===== Excerto =====
No entanto, o carácter de tipo mercenário das reivindicações comprometia visivelmente uma linguagem de patriotismo e de «prestígio» das forças armadas, precisamente no momento em que a Pátria exigia o sacrifício e a compreensão. O interesses sobre carreiras profissionais dominou sobre os interesses da Pátria. Praticamente, foi só a partir do mês de Dezembro de 1973 que começaram a orientar as reivindicações «para qualquer coisa de mais vasto, de mais largo do que as simples reivindicações profissionais» [7]. Uma vez que este caminho foi seguido pelo grupo fraccionário, tudo agora vai exibir um aspecto novo. A infiltração dos oficiais esquerdistas, comunistas, socialistas, vai conduzir a indisciplina mercenária total do movimento (que, aliás, trabalhava já no seu seio a traição) à mais abominável e vergonhosa traição que a História conhece e, é isso que vai conciliar ao nível político, os oficiais milicianos comunistas e esquerdistas e os oficiais do quadro permanente também comunistas e esquerdistas, enquanto que eles se opunham ao nível das reivindicações profissionais.
Mas a Nação na sua enorme maioria não é comunista, e apenas deseja uma democratização segundo o exemplo das nações do mundo ocidental e livre. Mantêm-se portanto certas aparências tácticas através de um plano de mentiras: falar-se-ia ao país e à opinião internacional em termos de uma democracia pluralista (para a parte europeia de Portugal), e de uma autodeterminação descolonizadora (para o Ultramar Português) que seria sistematicamente falseada. Após a rejeição do programa redigido, ou praticamente redigido pelo major Vítor Alves, o major Melo Antunes, ligado ao «Movimento Democrático Português» (que se transformou em satélite do «Partido Comunista Português»), e que pretendia o abandono puro e simples do Ultramar, sem autodeterminações e sem discussões, abandono simplesmente de territórios e povos, redigiu um novo programa - onde interveio uma comissão constituída por oficiais esquerdistas, nos princípios do mês de Abril de 1974, o movimento dá conhecimento deste programa aos generais Costa Gomes e António de Spínola que sugerem algumas alterações, declarava que a solução no Ultramar era política e de maneira nenhuma militar, do livro do General Spínola [8].
Havia que defender uma solução digna e de uma grande importância histórica, sobretudo após a situação de facto criada pelo 25 de Abril; mas isso opunha-se aos planos de apropriação do movimento dos capitães pelos esquerdistas e comunistas - o que era o essencial para estes, e que estava acima, para estes também, da ideia de Pátria. E assim o trama desenvolveu-se fora do conhecimento da Nação até ao momento em que o movimento das forças armadas tomou o poder e tirou a máscara. Mas o esboço do processo da traição não apresentaria todas as suas essenciais linhas, se não se falasse do que se sabe do comportamento destes dois generais durante os meses e os dias que imediatamente precederam o golpe de estado: o comportamento do general Costa Gomes com a ideia preconcebida da traição (os factos confirmaram-na) que vai até romper com o seu maior amigo, o general Spínola: e o comportamento deste último general que, pela sua boa fé, pelas suas lamentáveis fraquezas, pela exagerada confiança nele próprio e no seu carisma, julgando-se capaz de dominar e controlar finalmente os acontecimentos, deixou-se apanhar nas armadilhas que os outros lhe arranjaram. Dois meses antes do golpe de estado de 25 de Abril, o general Spínola reafirmou a Marcello Caetano que era: «um militar disciplinado que não participava em conspirações nem dava golpes de Estado», e o general Costa Gomes dizia pessoalmente a Marcello Caetano que este devia: «continuar a fazer o sacrifício de estar no governo».
=====
Instrução escrita ▸
Responda, por favor, a estas perguntas sobre o excerto, numerando as respostas da mesma forma:
1. A partir de que mês e ano as reivindicações começaram a orientar-se para algo mais vasto do que as reivindicações profissionais?
2. Que major redigiu o programa que foi rejeitado?
3. O que dizia o general Costa Gomes pessoalmente a Marcello Caetano?
===== Material =====
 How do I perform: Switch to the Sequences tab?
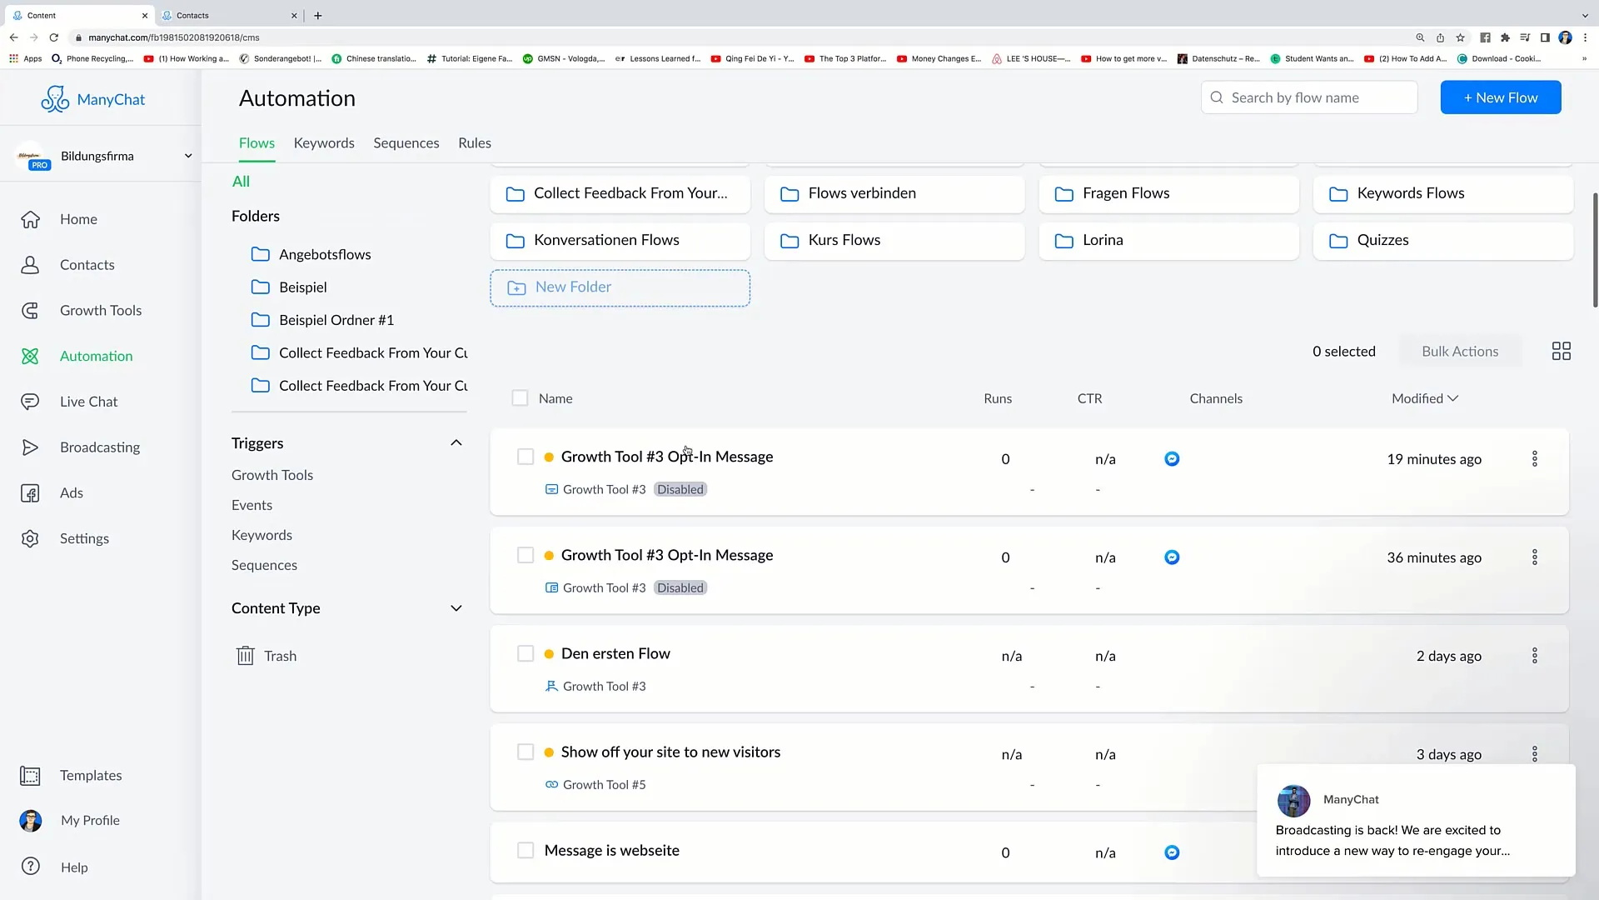tap(406, 142)
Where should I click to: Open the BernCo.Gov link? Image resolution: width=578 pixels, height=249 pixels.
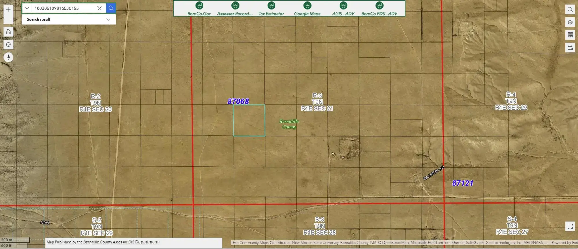coord(199,9)
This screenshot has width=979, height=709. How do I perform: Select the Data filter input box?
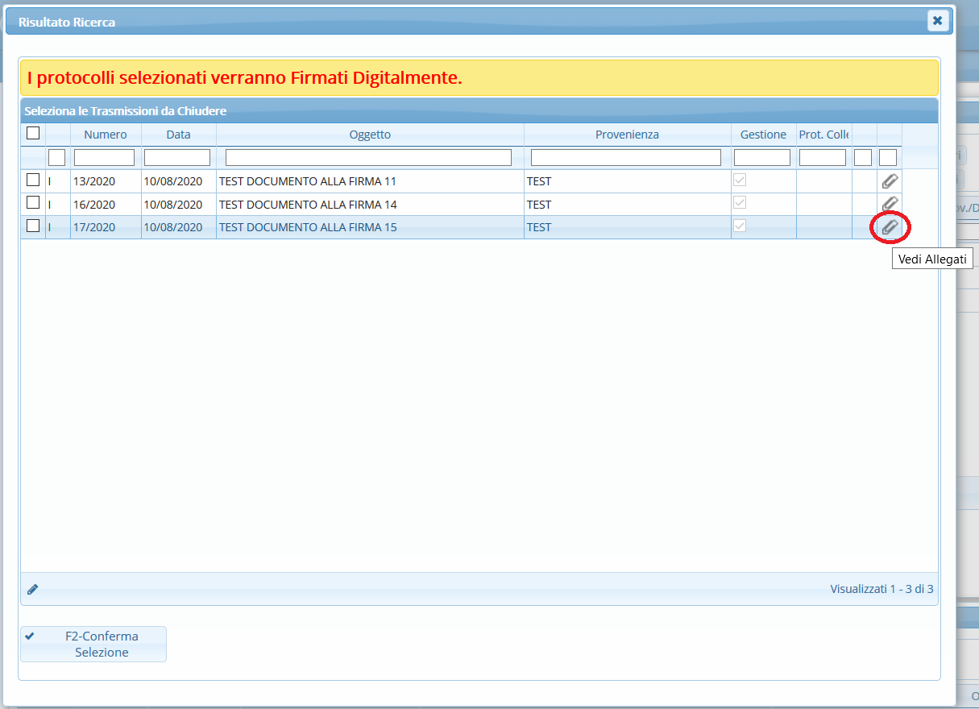177,157

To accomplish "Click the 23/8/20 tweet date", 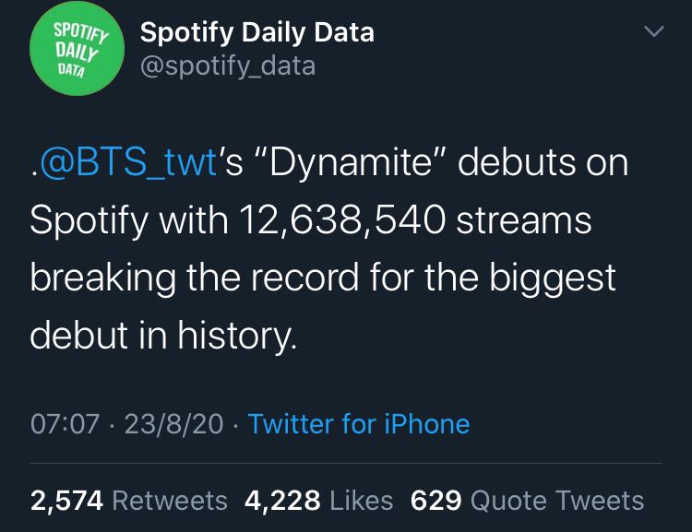I will coord(173,424).
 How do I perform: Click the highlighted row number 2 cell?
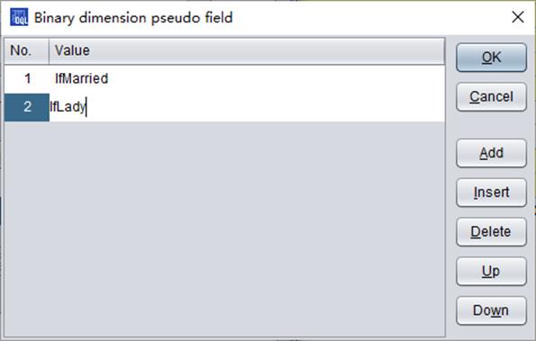(x=27, y=107)
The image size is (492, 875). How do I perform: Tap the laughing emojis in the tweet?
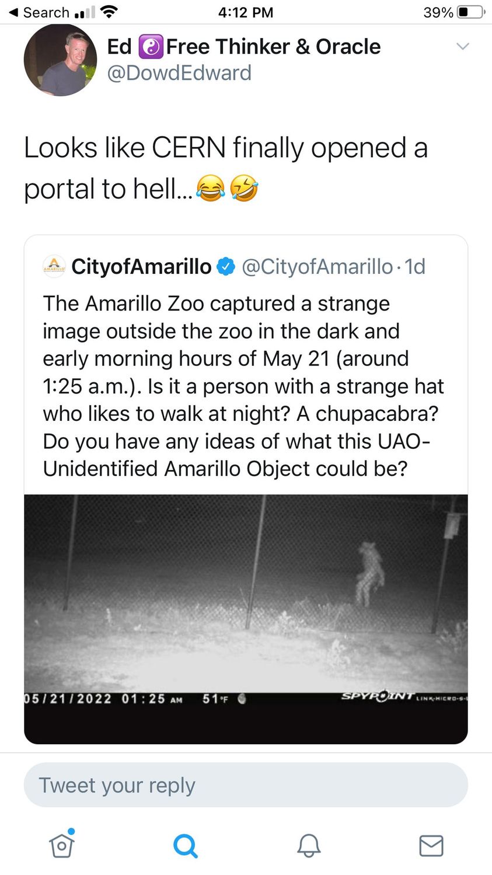pyautogui.click(x=227, y=189)
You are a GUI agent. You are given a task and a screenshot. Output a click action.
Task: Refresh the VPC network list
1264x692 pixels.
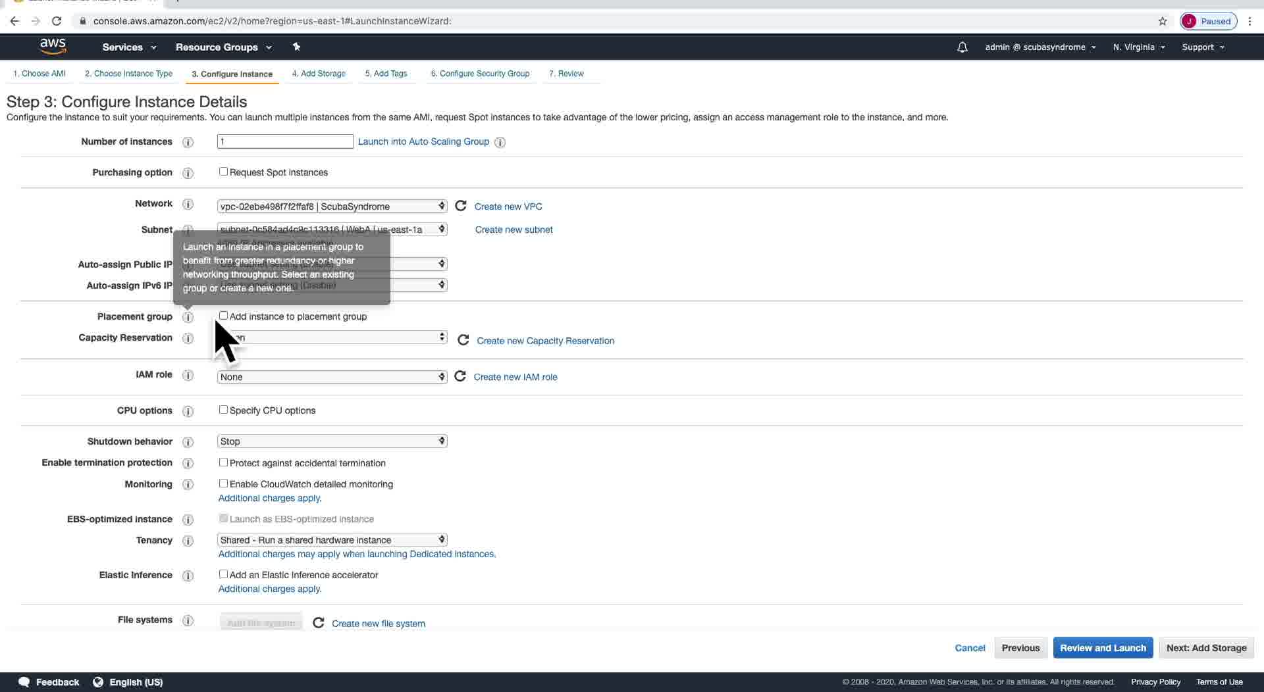coord(461,206)
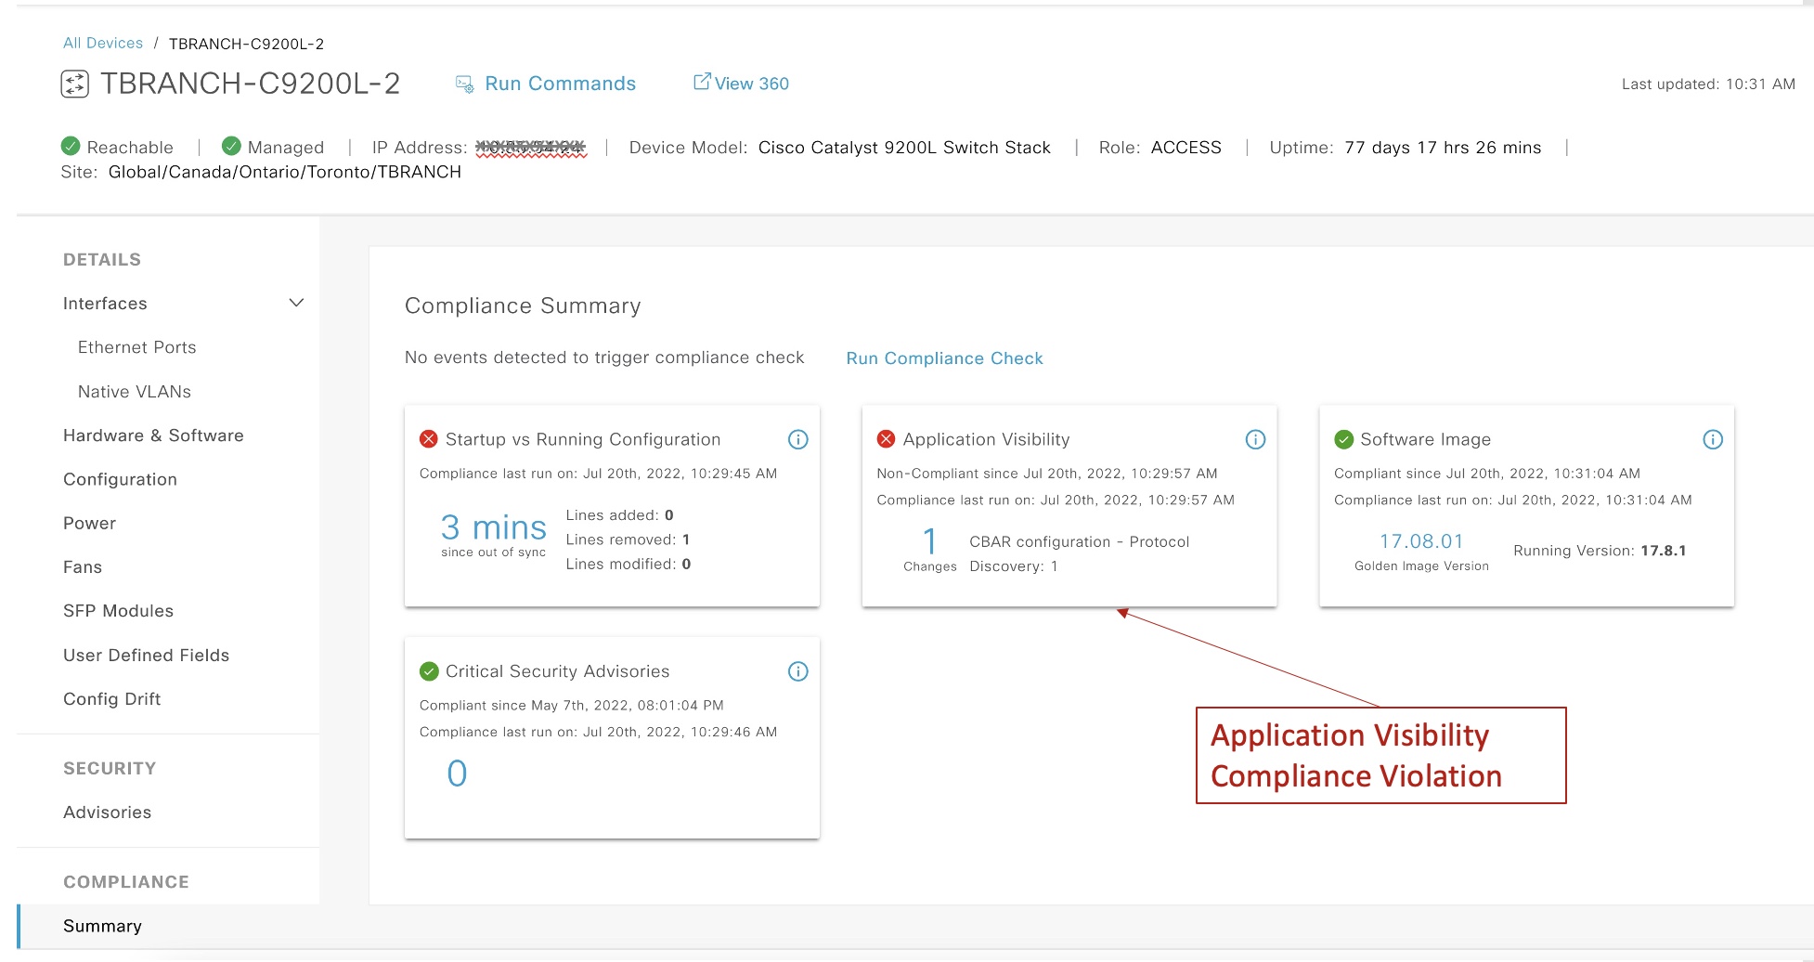Select Native VLANs in the sidebar
1814x962 pixels.
(x=134, y=392)
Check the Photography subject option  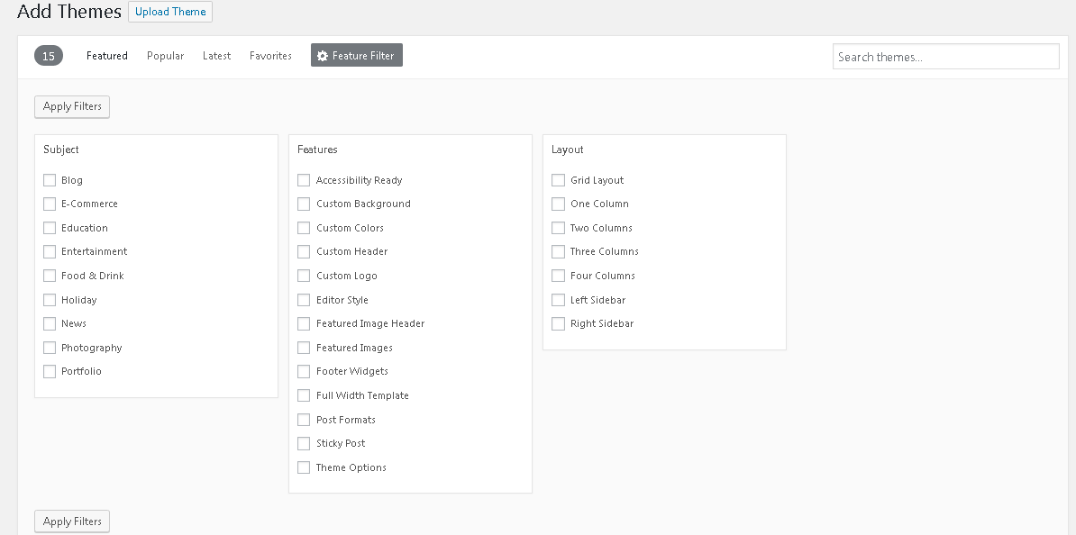click(50, 347)
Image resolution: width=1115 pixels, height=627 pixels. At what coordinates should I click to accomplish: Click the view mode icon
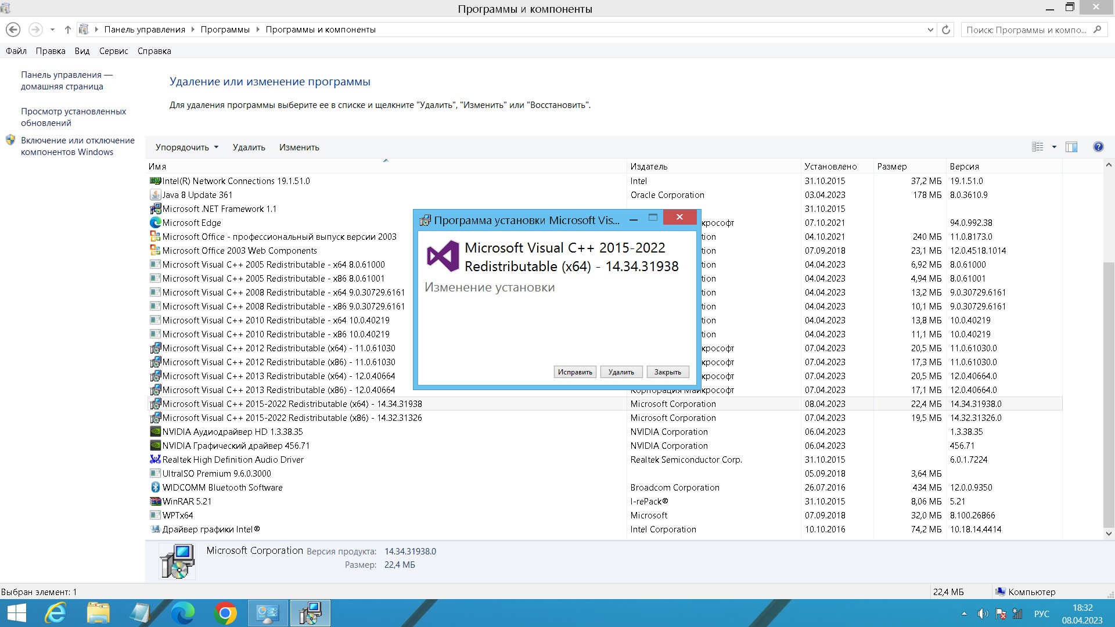click(1038, 147)
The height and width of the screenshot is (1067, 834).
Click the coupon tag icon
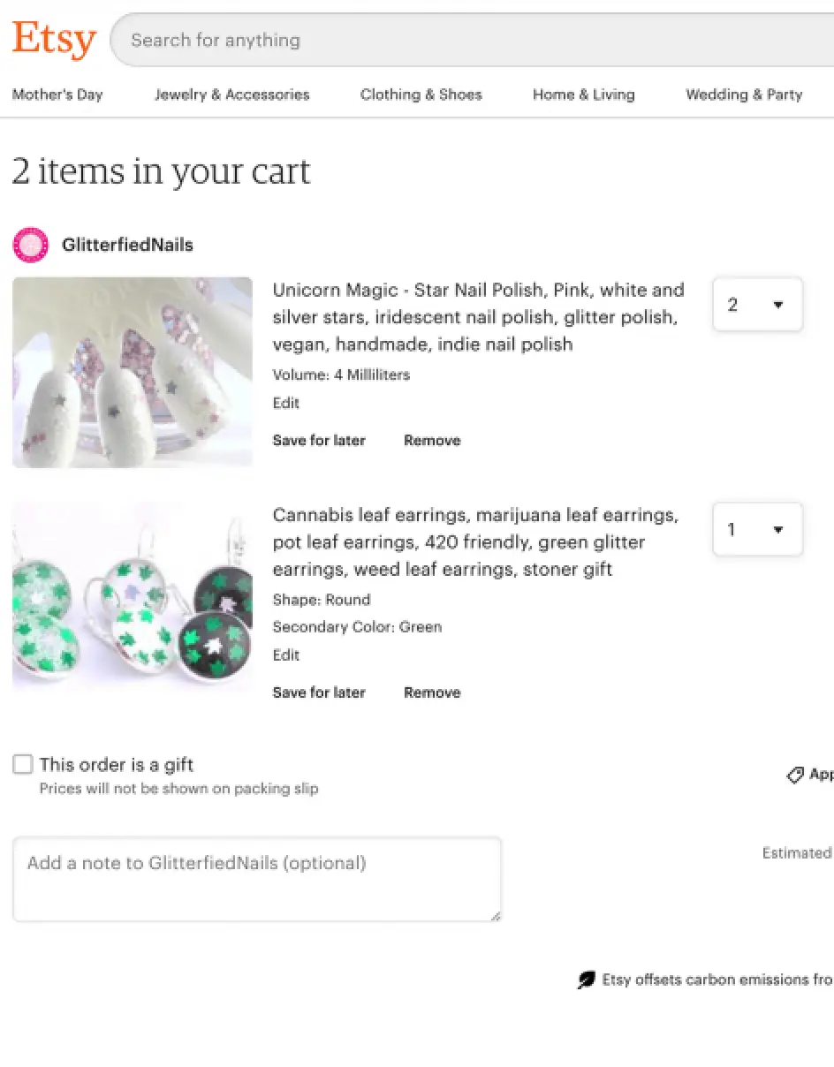(x=795, y=775)
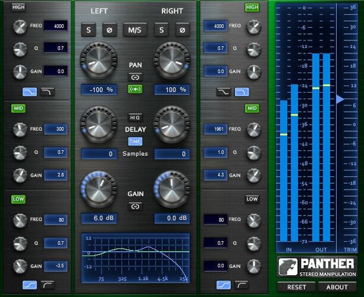Toggle M/S mode
Viewport: 364px width, 297px height.
pos(135,30)
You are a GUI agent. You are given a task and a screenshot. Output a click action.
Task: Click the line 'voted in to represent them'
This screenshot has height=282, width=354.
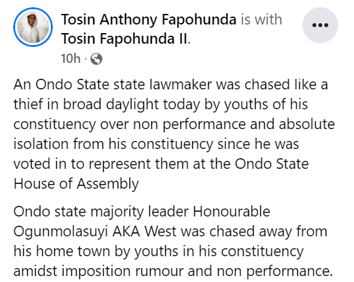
=====
Resposta completa ▸
1. A partir de dezembro de 1973.
2. O major Vítor Alves.
3. Que este devia «continuar a fazer o sacrifício de estar no governo».